Color doesn’t just look nice (or not). It speaks to the subconscious; evokes meanings, feelings, and moods; and has the ability to influence buying behavior.

Here are the basics that go into planning the use of color on your Web site, landing pages, or email.

Design for Persuasion

The way you use color in persuasion design is very different from using color for a personal home page or pushing the outer edge of design avant-garde. A business online has very real constraints: credibility, legibility, navigation, meaning, download time, browser compatibility, and more. Ignore these and go wild with a cutting-edge design exercise, and you’ll delight a few design aficionados but probably alienate the majority of customers and prospects.

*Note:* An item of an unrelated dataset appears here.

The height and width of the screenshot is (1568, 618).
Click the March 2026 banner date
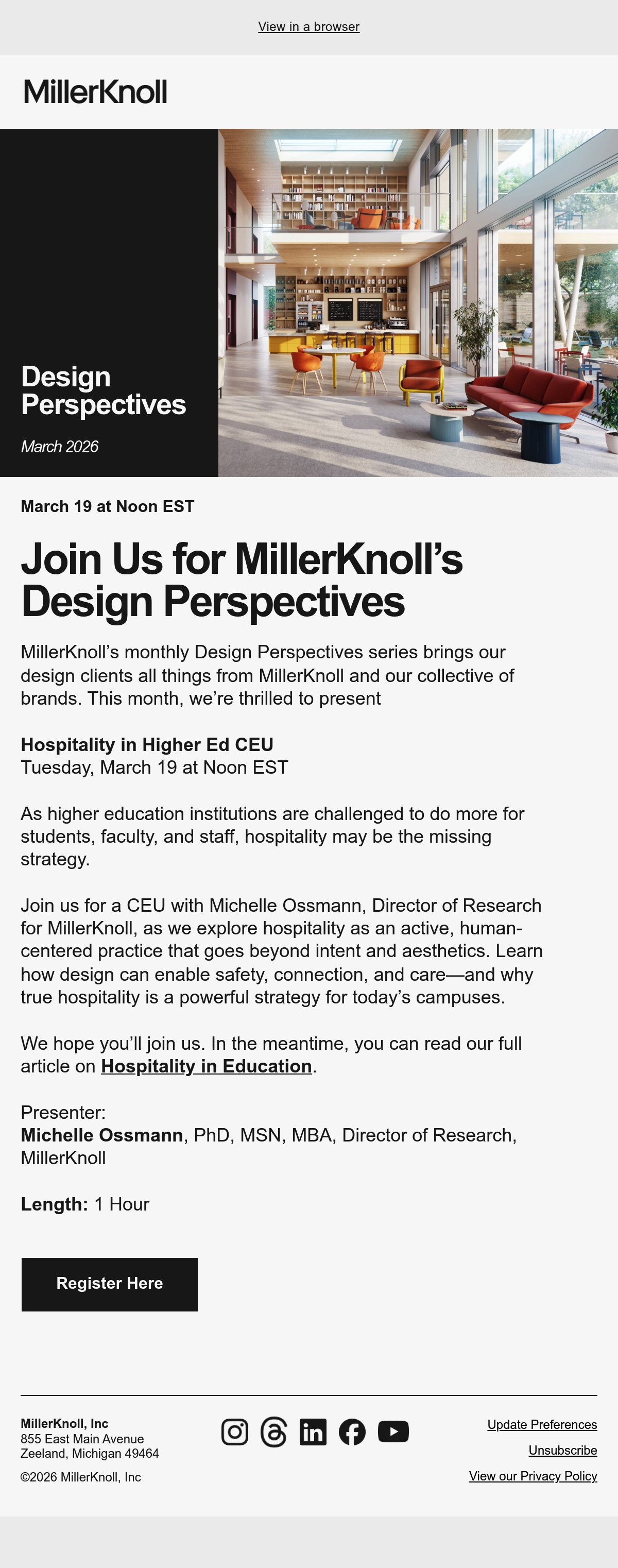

Color isn’t the core of your design. There are six basic, equally important elements that make up effective design:

  • Line
  • Shape
  • Value (lightness, darkness, shading)
  • Blank (white) space
  • Texture/pattern
  • Color

Start by Removing Color

An excellent way to see if your layout works well is to actually remove the color. More important, when you do a storyboard and prototype, don’t include any color (it should be done in grayscale) until the design and layout are complete. If it looks good in black and white, you’ve probably got a design that can come alive with the judicious use of color. I can’t begin to tell you how many times a “design” has been scraped by a client because they were shown the design with colors that struck a bad chord. Nail down the design, then add the emotionally charged element of color.

Define the Message and Mood

Start the process of color design with words: Take a piece of paper and write down adjectives that describe the ambiance of your business. Think about your style, the feeling you want to convey, the characteristics of your target audience. Pick all the words you can think of that apply. From this list select the top five — the best of the best. These are the words that guide your imagery and selection of colors.

I once heard a mom telling her child she seemed “very pink.” We associate colors with moods, qualities, and emotions. “Are you blue?” There’s a vast amount of research on colors and their associations. That’s where you want to go next in selecting colors. Which come to mind when you visualize your top five words? Deep greens? Rich tans? Soft blues? Urgent reds? Pick two or three, but absolutely no more than four, colors. I’ve seen supersites that rely on monotones. Fewer colors make a stronger statement and don’t over-stimulate or tax your viewers. In the process of online persuasion, less color is often more.

Color as a Guide

Color can play other important roles. It can organize your site visually. It can draw a prospect’s eye to the most important information on a page and downplay less relevant data. It can help convey the structure of your navigation. You can color-code different features or business areas. Color can highlight a special or limited-time offer. Use it intelligently and intentionally.

To sum up:

  1. Define the mood of your business.
  2. Select a limited palette of evocative colors.
  3. Make color an integral element in a strong design.
  4. Make color work for you in organizing your content.

Orange you glad I didn’t spend all this time making off-colored jokes? Designing and optimizing with color should not be taken lightly, or the results could leave you in the dark.